Дмитрий знал, что поднимает бурю.
Но он не мог отступиться, в угоду условности предать чувство, которое родилось и зрело давно, а теперь обнаружило себя.
Незаметное вначале влечение, начавшееся, как Дмитрий теперь сознавал, с первых встреч в Салде, выросло в сильную взаимную привязанность. После смерти отца Марья Якимовна оказалась рядом, разделяя с ним боль утраты, поддерживая его в эти тяжелые и смутные дни. Несомненно, смерть даже способствовала еще большему сближению.
Дмитрий долго готовился к решительному разговору.
Марья Якимовна обязана его выслушать. Тем более что на их счет начали ходить всякие слухи.
Слова рождались сами, отражая душевное волнение последних дней. Он говорил о глубине своего чувства. Разве он пришел разрушителем ее семьи? На это у него не поднялась бы рука. Но ведь у них в доме нет нормальных отношений. Зачем же ей губить и топтать свою жизнь? Разве это не преступление против себя? Сила нового поколения состоит в том, что оно решительно порывает со всеми предрассудками старого, со всеми догмами, уродующими человека. Надо быть последовательными в своих поступках, исходя из убеждений, уметь отбрасывать ложь, лицемерие, ханжество.
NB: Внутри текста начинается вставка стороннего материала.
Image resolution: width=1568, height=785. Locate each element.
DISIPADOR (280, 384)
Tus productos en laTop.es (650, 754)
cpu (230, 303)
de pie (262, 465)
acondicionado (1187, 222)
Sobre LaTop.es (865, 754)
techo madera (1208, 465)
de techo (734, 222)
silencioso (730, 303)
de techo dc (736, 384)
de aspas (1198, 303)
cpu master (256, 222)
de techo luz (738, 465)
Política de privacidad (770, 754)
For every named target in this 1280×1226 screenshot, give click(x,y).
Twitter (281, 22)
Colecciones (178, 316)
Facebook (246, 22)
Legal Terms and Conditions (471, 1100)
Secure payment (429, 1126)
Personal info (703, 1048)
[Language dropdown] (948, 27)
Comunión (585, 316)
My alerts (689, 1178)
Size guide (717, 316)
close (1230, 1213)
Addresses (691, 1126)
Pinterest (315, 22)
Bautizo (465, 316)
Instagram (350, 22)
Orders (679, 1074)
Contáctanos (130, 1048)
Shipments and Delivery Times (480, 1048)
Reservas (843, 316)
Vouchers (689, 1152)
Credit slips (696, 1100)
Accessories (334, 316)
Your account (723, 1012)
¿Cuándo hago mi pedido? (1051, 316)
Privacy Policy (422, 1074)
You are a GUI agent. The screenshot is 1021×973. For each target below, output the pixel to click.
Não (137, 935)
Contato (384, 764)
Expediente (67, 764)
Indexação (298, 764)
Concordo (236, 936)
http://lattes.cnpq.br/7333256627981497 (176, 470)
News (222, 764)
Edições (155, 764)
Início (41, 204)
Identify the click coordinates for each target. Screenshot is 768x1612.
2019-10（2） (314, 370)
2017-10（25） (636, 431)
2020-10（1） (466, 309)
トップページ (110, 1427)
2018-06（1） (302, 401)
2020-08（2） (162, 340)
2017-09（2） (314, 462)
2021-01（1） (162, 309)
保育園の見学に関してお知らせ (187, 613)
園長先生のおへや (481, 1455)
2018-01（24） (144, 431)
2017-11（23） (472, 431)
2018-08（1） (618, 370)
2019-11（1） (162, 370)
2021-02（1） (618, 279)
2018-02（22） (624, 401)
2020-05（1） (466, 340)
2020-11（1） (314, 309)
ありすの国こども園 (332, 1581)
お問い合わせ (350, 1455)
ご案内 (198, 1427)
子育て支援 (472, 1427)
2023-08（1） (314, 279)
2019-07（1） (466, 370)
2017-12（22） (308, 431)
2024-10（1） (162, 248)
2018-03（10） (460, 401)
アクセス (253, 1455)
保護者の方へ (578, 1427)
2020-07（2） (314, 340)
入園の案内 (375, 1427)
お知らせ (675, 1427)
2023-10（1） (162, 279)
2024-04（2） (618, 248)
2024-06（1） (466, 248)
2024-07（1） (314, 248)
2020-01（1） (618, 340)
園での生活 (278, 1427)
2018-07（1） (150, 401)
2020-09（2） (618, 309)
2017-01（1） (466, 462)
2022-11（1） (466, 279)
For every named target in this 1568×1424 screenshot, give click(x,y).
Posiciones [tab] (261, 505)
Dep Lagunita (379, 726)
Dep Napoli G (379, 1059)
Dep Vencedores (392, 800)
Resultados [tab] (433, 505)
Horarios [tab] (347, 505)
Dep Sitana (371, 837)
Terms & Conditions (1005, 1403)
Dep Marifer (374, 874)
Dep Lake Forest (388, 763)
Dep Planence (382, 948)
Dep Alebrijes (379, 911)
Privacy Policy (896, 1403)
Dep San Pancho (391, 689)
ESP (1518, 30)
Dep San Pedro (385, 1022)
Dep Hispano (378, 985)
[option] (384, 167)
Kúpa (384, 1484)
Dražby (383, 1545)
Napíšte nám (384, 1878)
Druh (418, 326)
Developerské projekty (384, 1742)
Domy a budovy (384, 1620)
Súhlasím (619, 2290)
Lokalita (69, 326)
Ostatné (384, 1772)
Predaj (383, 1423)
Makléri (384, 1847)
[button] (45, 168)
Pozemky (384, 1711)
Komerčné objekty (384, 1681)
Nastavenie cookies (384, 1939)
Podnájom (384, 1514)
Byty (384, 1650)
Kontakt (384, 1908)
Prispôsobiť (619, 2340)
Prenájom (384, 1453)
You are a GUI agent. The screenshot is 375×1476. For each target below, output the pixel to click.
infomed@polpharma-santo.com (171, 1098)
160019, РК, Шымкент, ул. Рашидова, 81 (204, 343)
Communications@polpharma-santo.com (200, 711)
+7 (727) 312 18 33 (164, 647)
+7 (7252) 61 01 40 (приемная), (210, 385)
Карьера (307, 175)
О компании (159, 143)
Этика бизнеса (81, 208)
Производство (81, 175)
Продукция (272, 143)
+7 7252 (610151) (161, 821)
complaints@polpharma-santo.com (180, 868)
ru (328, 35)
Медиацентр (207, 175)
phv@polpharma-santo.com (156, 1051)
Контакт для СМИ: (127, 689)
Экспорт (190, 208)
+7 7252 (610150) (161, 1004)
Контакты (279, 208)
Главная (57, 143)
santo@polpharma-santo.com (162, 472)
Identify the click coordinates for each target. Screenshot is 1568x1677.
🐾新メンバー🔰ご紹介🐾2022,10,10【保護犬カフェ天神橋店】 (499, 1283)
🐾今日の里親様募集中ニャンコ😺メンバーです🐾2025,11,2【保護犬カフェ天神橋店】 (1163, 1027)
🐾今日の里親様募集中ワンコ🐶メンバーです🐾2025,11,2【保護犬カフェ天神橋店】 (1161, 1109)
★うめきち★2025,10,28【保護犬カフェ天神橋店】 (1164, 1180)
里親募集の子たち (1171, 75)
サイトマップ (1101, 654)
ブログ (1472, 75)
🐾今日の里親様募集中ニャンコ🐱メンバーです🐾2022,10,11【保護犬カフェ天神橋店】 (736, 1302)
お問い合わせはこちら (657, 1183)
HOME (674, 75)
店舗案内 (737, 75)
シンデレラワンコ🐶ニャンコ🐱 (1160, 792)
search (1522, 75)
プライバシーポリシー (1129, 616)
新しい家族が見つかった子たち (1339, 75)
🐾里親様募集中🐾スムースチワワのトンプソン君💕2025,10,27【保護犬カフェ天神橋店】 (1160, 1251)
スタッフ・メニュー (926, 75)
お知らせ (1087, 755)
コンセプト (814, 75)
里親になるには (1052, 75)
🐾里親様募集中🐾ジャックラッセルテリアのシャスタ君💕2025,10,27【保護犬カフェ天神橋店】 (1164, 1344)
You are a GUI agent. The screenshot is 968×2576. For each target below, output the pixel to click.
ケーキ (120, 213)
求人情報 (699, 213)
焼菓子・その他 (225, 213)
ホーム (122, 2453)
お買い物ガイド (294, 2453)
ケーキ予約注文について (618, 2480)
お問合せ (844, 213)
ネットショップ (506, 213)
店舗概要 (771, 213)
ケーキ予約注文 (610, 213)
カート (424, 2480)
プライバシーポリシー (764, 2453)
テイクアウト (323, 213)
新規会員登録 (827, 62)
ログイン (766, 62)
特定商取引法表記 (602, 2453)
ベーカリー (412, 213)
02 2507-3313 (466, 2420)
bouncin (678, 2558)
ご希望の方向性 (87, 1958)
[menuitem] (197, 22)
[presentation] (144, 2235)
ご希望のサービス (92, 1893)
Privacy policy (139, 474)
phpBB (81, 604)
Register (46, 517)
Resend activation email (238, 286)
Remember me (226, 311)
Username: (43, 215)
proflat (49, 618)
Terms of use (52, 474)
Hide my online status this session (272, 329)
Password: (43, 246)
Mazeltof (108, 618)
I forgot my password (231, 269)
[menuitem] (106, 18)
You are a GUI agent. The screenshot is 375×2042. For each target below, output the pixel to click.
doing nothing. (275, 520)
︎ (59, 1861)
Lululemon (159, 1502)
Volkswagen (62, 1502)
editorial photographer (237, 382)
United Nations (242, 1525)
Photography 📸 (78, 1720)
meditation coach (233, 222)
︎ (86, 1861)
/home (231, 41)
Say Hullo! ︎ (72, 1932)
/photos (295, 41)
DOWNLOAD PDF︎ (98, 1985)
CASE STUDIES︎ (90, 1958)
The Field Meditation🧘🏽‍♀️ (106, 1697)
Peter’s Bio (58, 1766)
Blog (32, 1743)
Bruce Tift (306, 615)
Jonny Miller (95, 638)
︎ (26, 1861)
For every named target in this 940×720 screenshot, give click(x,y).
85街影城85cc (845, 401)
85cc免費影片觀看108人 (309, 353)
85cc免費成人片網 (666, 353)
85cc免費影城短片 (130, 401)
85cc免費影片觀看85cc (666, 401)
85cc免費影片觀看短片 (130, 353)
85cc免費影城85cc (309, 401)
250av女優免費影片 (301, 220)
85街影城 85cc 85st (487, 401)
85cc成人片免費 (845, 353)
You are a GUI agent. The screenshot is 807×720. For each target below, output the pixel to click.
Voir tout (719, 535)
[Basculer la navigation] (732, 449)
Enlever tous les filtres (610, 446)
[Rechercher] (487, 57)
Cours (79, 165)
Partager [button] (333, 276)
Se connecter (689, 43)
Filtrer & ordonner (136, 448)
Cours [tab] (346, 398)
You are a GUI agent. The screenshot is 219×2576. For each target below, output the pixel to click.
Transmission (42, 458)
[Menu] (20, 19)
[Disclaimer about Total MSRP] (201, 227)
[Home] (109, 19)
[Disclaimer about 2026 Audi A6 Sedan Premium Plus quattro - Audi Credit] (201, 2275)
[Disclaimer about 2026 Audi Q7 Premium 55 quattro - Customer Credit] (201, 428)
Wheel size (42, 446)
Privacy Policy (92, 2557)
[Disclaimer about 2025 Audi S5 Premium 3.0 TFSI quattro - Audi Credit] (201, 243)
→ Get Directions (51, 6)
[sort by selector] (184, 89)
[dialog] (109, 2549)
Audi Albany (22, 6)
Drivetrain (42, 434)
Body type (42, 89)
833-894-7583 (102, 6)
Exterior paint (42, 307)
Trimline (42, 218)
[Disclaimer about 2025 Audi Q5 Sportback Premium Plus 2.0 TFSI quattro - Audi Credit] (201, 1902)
Он убежден, что вместе они смогут обрести счастье, станут во всем опорой друг для друга.
Может быть, они причинят боль близким. Но разве лучше, если во имя ложно понимаемой гуманности станут несчастными еще два человека? Что дороже — истинное счастье двух близких существ или временная боль, даже не боль, а, скорее, другие чувства — досада, раздражение, оскорбленное самолюбие близких им людей? Но и они, уверившись в истинности и глубине их чувств, вероятно, поймут их позже. И простят.
— Уходите… — беззащитно попросила Марья Якимовна, выслушав признание Дмитрия. — Дайте мне время… Я сама позову вас…
Дмитрий запомнил ее глаза — испуганные и одновременно счастливые.
Решено было, что они уедут в Екатеринбург, скрывая пока, сколько окажется возможным, новые отношения. В Нижнем Тагиле не следовало оставаться: местное общество не простит им этого «преступления» против основ брака, затопит грязью, наконец, просто не даст средств к существованию. До Нижнего Тагила доходили слухи о возникающих многочисленных открытых гражданских отношениях. Но то в столице, в Петербурге. Там и не такое бывает. А все зловредное влияние новой литературы. В Нижнем Тагиле пока свой взгляд на брак, тут таких свободных отношений не простят. Нет, нет, надо уезжать. В Екатеринбурге у Марьи Якимовны много знакомых, которые помогут им найти заработки. Там их жизнь вполне устроится.